- **Task prompt**
Each record below is to be output unchanged, and any picture is to be dropped.

- **Supplied records**
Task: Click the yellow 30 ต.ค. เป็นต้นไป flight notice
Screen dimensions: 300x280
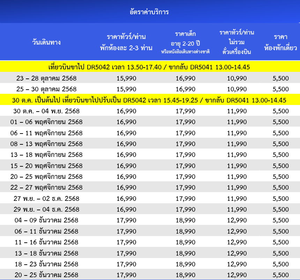Action: pyautogui.click(x=149, y=100)
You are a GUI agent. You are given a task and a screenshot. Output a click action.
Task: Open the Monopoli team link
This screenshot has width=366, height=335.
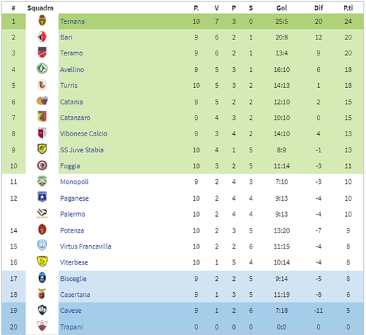click(74, 182)
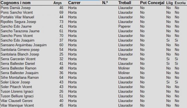Click the name 'Tuson Belliure Ignaci'

point(17,96)
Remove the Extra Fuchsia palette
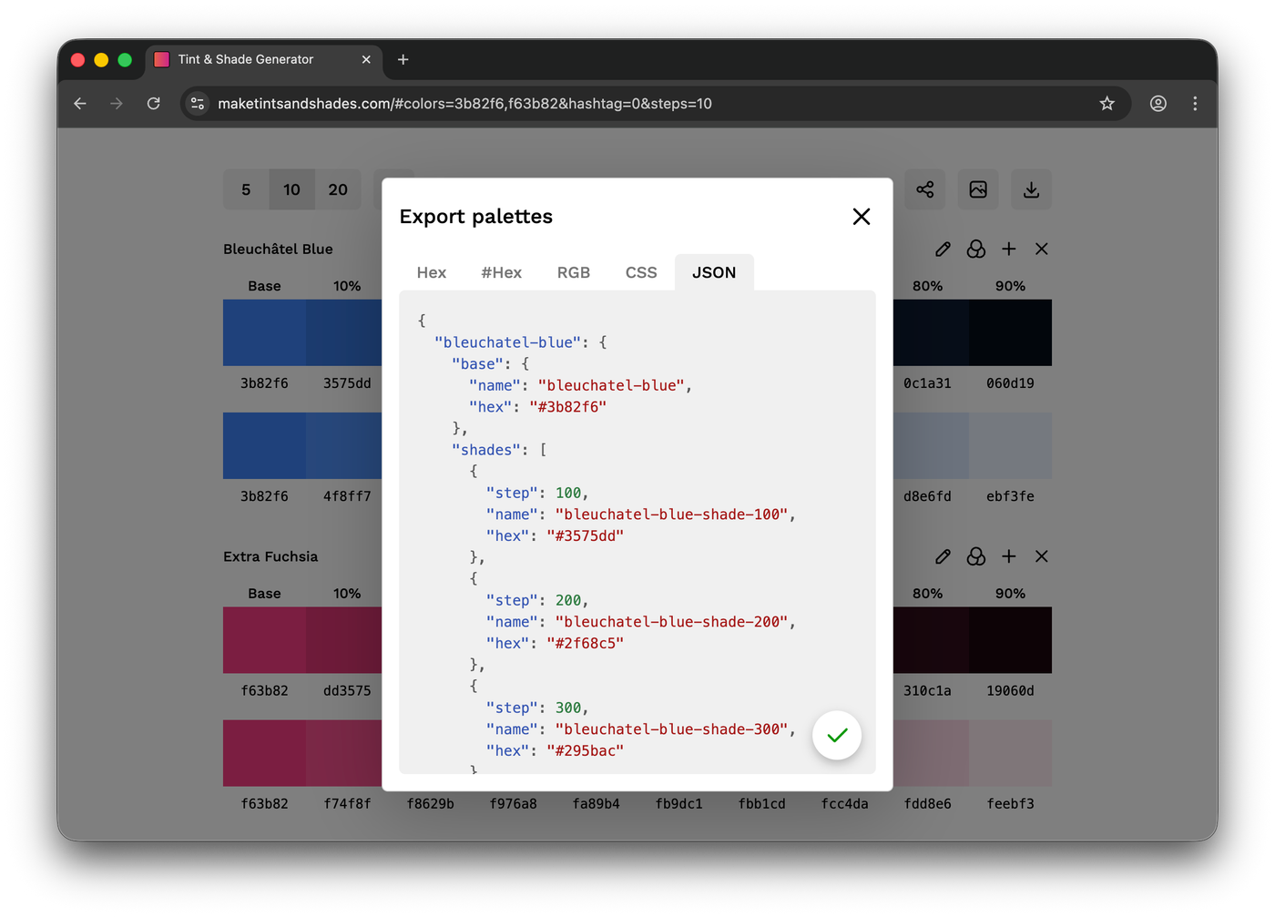This screenshot has height=917, width=1275. click(1042, 556)
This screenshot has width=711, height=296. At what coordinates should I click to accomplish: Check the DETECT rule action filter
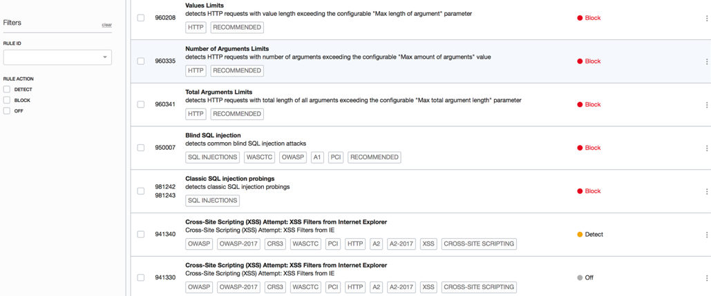(7, 90)
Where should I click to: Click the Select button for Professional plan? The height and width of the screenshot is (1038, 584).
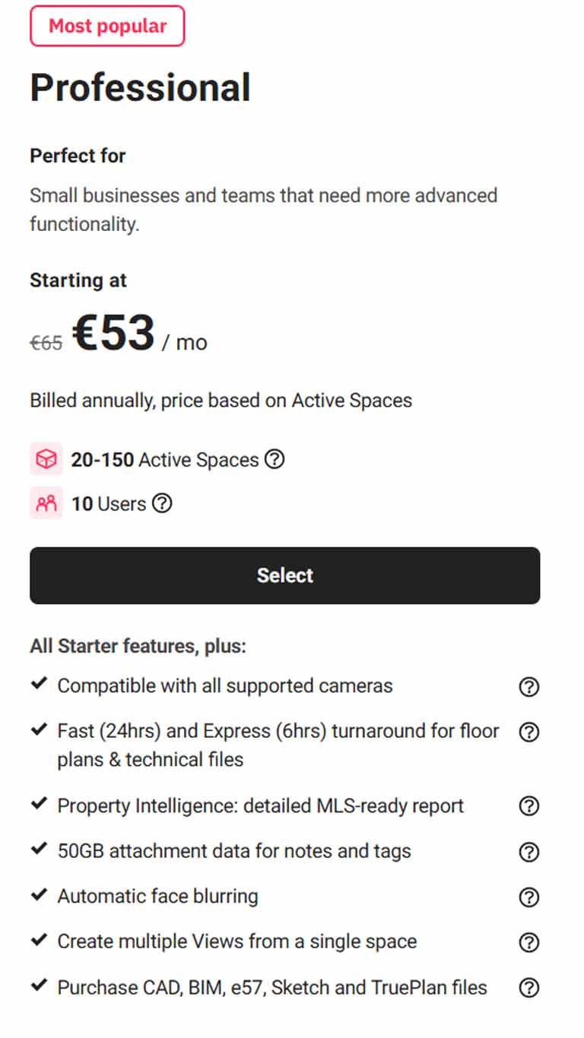point(284,575)
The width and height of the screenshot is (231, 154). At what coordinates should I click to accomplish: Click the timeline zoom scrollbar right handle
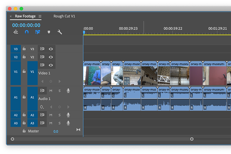[x=192, y=139]
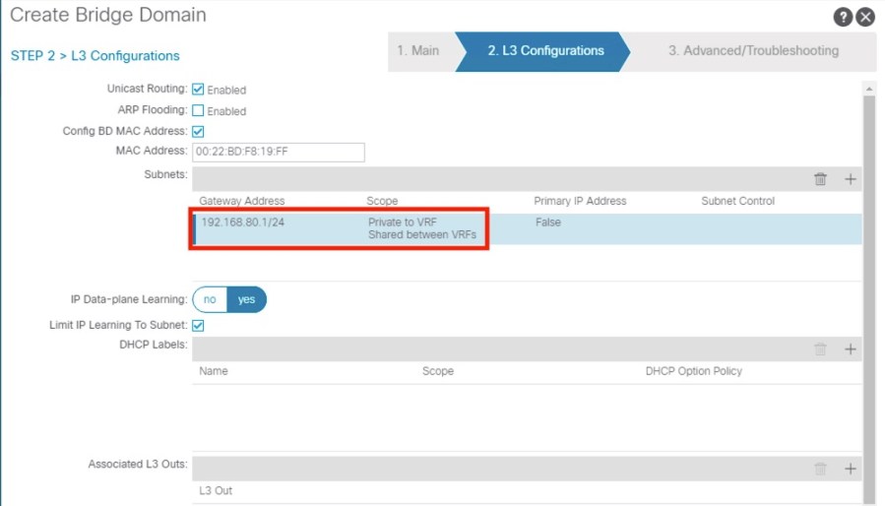Add a new subnet with plus icon
Viewport: 885px width, 506px height.
point(851,178)
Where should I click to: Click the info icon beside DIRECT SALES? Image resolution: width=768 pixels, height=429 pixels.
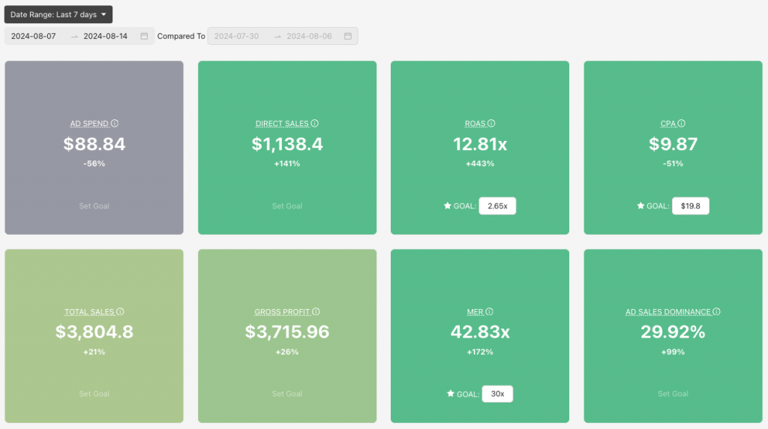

- **Expected answer**
Task: Click the yellow 30 ต.ค. เป็นต้นไป flight notice
Screen dimensions: 300x280
Action: pyautogui.click(x=149, y=100)
You are a GUI agent. You are given a task and a screenshot. Output a click action.
Task: Open the Monopoli team link
This screenshot has width=366, height=335.
click(74, 182)
Click the name 'Tuson Belliure Ignaci'

point(17,96)
Remove the Extra Fuchsia palette
This screenshot has height=917, width=1275. click(1042, 556)
This screenshot has width=711, height=296. At what coordinates should I click to accomplish: Check the DETECT rule action filter
(7, 90)
Where should I click to: Click the Select button for Professional plan? The height and width of the screenshot is (1038, 584).
point(284,575)
The width and height of the screenshot is (231, 154). At what coordinates should I click to accomplish: Click the timeline zoom scrollbar right handle
[x=192, y=139]
Add a new subnet with plus icon
Viewport: 885px width, 506px height.
point(851,178)
Where should I click to: Click the info icon beside DIRECT SALES? Image resolution: width=768 pixels, height=429 pixels.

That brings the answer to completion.